Tom is the writer and creator of The War Cycle which currently includes the plays Wounded, Nation of Two, and Gospel According to First Squad. He is a three-time Ovation Award nominee (in playwriting, directing, and producing), and has won several other awards and recognition for his work as a playwright, director and producer, including a Special Citation from LA Weekly for “Excellence and Breadth of Vision.”
The GFTF Ensemble, working with Tom, will devise a new work of theatre drawing inspiration from stories discovered in the local community.
Max Gutmann's plays have been performed in New York City; Sligo, Ireland; and throughout the U.S. The Orlando Sentinel
greeted the premiere of his first play with an above-the-masthead teaser: "The Legacy
thrills with each deft twist." His
What You Will has been called, among many accolades, "a thoroughly unique piece of theatre" (Palo Alto Weekly) and "an absolutely delightful comedy romp"(RegardingArts.com).
The dead kid
Another African-American has just been killed by another policeman under another set of questionable circumstances. The repetitiveness of such news echoes through The Dead Kid as it again and again replays the events following the killing, the characters' shallowness turning the tragedy into an absurd comedy in which the dead kid, whose story this is, is rarely mentioned. The first act takes us three times through the same series of events. In the second act, things get wilder.

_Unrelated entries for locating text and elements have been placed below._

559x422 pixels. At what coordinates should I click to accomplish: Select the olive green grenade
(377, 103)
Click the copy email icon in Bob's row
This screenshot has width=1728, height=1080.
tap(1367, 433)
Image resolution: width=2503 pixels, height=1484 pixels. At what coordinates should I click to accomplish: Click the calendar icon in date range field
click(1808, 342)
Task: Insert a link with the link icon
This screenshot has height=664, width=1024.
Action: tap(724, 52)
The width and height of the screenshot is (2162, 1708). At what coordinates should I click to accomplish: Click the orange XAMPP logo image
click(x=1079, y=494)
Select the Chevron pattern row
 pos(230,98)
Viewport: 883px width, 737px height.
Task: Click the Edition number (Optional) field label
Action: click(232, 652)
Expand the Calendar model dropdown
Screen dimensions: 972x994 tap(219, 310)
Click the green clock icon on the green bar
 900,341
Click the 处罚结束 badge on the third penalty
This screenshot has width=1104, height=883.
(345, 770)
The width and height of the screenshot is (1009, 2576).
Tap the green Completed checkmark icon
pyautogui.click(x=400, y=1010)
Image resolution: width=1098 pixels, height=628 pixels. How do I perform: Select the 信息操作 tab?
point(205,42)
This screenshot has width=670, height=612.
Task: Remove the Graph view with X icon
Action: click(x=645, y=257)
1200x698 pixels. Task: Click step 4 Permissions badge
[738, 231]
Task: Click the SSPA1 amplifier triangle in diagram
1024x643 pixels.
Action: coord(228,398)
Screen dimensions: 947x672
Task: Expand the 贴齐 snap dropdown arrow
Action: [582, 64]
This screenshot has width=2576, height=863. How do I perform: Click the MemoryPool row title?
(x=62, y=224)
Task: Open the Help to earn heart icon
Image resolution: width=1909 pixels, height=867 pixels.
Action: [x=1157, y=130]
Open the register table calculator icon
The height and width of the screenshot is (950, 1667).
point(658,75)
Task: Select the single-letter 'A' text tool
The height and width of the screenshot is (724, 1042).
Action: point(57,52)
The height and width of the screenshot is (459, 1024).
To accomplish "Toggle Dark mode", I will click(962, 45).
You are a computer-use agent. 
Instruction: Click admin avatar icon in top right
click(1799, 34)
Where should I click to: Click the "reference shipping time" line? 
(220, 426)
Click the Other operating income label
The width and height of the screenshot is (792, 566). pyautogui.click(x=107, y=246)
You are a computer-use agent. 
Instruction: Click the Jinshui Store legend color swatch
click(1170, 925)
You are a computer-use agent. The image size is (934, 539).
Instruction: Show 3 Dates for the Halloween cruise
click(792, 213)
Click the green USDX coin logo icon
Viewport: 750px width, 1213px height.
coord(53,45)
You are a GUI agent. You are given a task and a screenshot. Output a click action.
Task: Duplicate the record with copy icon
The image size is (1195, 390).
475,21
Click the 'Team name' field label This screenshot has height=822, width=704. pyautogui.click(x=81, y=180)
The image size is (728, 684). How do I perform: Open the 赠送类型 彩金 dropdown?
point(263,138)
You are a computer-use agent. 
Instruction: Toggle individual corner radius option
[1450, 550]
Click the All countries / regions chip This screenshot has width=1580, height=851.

Lisa Quoresimo is an award-winning director and performer. She can be seen this summer in the West Coast Premiere of An Octoroon at the Berkeley Rep. She was the artistic director of Kairos Theatre in NYC, where she produced and directed more than 30 productions, and continued writing, directing and developing new works at the Marsh Theatre in San Francisco. Her works as a composer and playwright have been commissioned and performed across the country and internationally. Lisa holds an M.A. from Carnegie Mellon and has taught on the faculties of NYU and the Manhattan School of Music.
Dirt and Sky
Gary Soto is the author of many books for young readers as well as adults. His forthcoming books are The Spark and Fire of It, a Shakespeare-themed play for the high school audience, and Meatballs for the People: Proverbs to Chew On. Popular titles include Baseball in April, Living Up the Street, A Summer Life, and Buried Onions. His fall project is a stage adaptation of his young-adult novel The Afterlife, which treats the sobering topics of teen murder and teen suicide. The Gary Soto Literary Museum is located at Fresno City College, where he got his start as a poet in the early 1970s. He lives in Berkeley, California.